I was curious about the Linked List implementation so I did a bit of profiling it, and I was surprised to see that map() was constructing a list twice:

So I first implemented it as the tail recursive map for linked lists (in fa11333), which improved things quite a bit:
Before:

julia> @Btime DataStructures.map(x->x*2, $(list((1:1000)...)));
  148.476 μs (6469 allocations: 163.55 KiB)

After:

julia> @Btime DataStructures.map(x->x*2, $(list((1:1000)...)));
  29.705 μs (1745 allocations: 42.89 KiB)

But that has this silly (if adorable) recursive call stack, which can of course StackOverflow (I had forgotten that julia doesn't have Tail Call Optimization):

So I rewrote it into an iterative function, and magically that actually made it even faster still.
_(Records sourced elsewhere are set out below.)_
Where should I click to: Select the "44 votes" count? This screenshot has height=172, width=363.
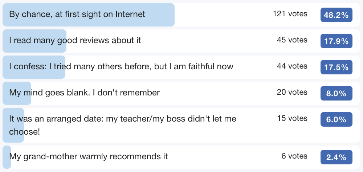tap(292, 66)
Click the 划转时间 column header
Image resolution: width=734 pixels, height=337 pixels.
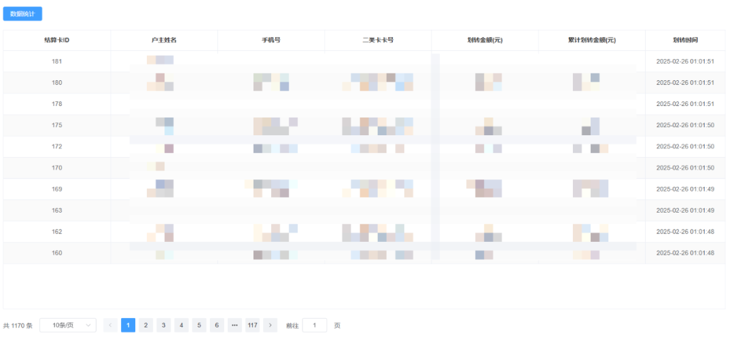pyautogui.click(x=685, y=40)
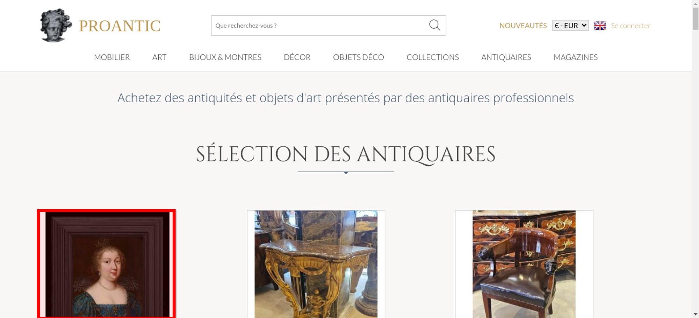Click the magnifying glass search icon
The image size is (699, 318).
tap(434, 25)
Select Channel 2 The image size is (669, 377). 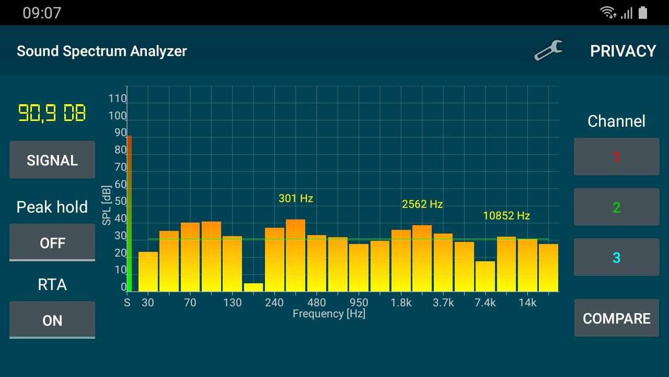coord(616,207)
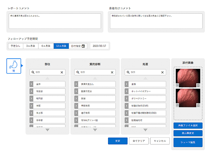The width and height of the screenshot is (211, 159).
Task: Choose 日付指定 with calendar option
Action: [x=78, y=46]
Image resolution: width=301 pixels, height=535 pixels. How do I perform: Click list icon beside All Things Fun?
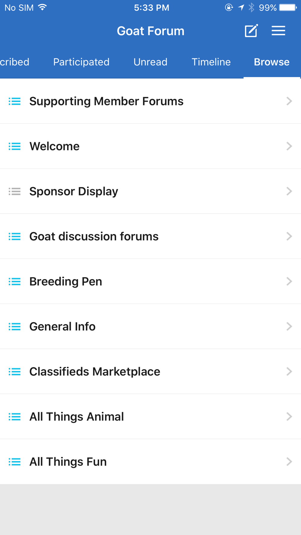click(x=14, y=462)
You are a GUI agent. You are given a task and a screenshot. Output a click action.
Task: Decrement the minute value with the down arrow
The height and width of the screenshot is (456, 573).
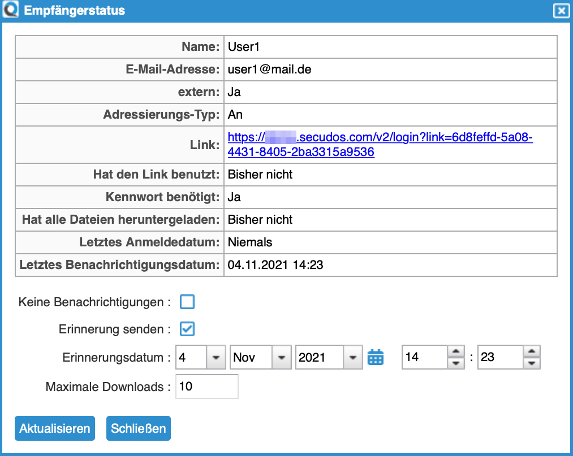point(532,362)
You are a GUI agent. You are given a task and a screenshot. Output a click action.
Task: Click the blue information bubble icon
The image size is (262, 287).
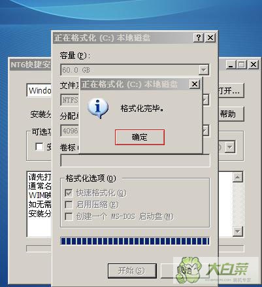(x=97, y=108)
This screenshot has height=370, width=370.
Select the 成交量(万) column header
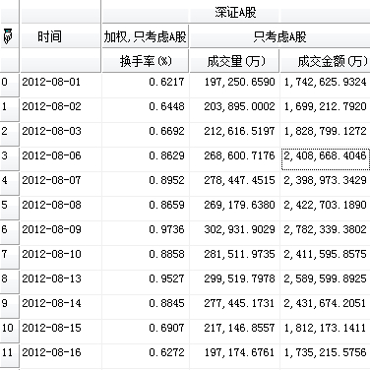point(234,61)
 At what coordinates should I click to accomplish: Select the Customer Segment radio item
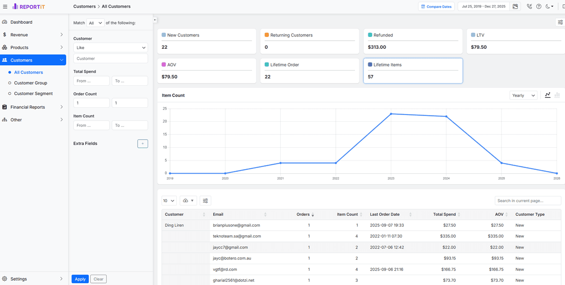(33, 94)
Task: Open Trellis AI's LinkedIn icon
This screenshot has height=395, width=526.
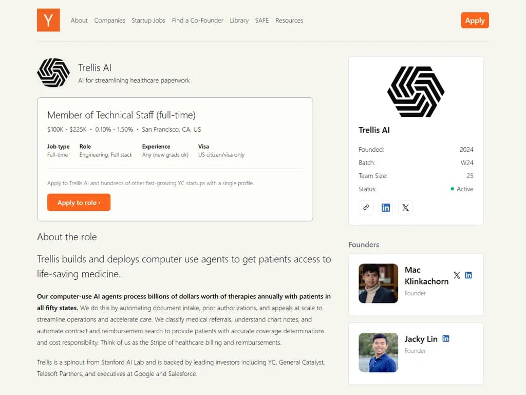Action: 386,207
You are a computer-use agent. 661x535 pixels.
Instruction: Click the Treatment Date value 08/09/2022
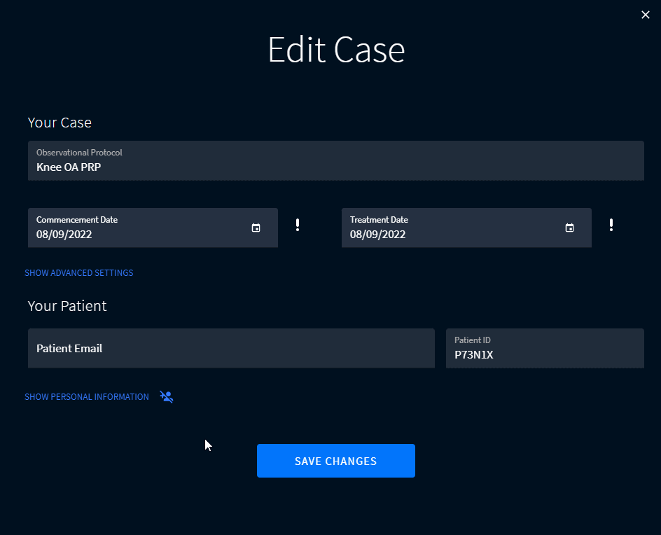(x=378, y=235)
I'm not exactly sure why, but i'll take it. :)

Before:

julia> @Btime DataStructures.map(x->x*2, $(list((1:1000)...)));
  29.705 μs (1745 allocations: 42.89 KiB)

After:

julia> @Btime DataStructures.map(x->x*2, $(list((1:1000)...)));
  13.139 μs (1011 allocations: 47.65 KiB)

Also, this let's us maintain the property that was added in PR #27, to allow map() to create a list with a different eltype.

(Note: All measurements taken on julia 1.6.3; visualizations with PProf.jl)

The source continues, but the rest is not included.